Important tip for your action movie’s climax Jul 24
Captain America Poster

"I'm coming to save you, faceless multitude!"

Note: There’s a very minor Captain America SPOILER directly below, but it’s worth braving because this tip is a really good one.

Ready?

Let’s get the minor Captain America spoiler out of the way first. In the climax of the the movie, Captain America saves the world. Duh.

Okay now let’s get on to the tip. And this one’s a doozy. I’m tempted to call it “Save the Cat… Again!”

In an action movie’s third act, make sure your hero is saving someone specific.

Captain America was actually quite an enjoyable movie. The first half, especially, was very strong, and even emotionally moving at times. But the last act left me wanting for some reason. Sure, ol’ Cap was doing his action hero thing, and the stakes were high (the aforementioned saving of the world), but there was something missing.

And that’s when it hit me. There was no one specific to save.

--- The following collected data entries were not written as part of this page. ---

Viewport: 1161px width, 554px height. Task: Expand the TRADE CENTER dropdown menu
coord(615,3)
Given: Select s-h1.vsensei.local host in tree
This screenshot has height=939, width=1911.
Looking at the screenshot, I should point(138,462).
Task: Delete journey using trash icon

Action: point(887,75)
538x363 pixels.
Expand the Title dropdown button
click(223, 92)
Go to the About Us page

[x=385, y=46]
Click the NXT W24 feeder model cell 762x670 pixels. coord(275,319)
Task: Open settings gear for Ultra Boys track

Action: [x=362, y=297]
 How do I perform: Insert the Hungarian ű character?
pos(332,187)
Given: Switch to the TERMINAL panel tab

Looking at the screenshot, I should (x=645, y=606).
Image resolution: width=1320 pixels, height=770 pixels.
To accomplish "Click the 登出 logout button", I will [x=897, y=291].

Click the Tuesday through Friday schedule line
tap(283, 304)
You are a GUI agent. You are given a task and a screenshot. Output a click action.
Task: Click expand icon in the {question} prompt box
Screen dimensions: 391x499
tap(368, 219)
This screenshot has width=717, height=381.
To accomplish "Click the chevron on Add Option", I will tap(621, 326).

“The death of one man is a tragedy. The death of millions is a statistic.”
- Joseph Stalin

It sounds paradoxical, but if your hero is fighting to save a faceless multitude (even if it’s millions of people), it’s less compelling than if he’s fighting to save even one character you know.

The best action movies

Think of all your favorite action movies. There’s always someone specific that needs to be rescued. It’s either the hero him/herself, or at least one character you know, or both.

If it’s only the hero him/herself that needs saving, then that means the hero needs to escape from a situation that they didn’t willfully put themselves into in the third act.

  • The Matrix - Neo had to save Morpheus and the crew of the Nebuchadnezzar (as well as defeat Agent Smith)
  • Raiders of the Lost Ark - Indy had to save Marion (as well as defeat the Nazis)
  • Die Hard – McClane had to save his wife (as well as defeat Hans Gruber)
  • Aliens – Ripley had to save Newt (and defeat the alien queen)
  • Alien – Ripley had to save herself and her cat (and defeat the alien)

Think how much weaker those movies would have been if they were only about defeating the bad guy(s). Keep that in mind when you’re writing the ending of your next action movie.

Can you think of any brilliant action movies that break my rule?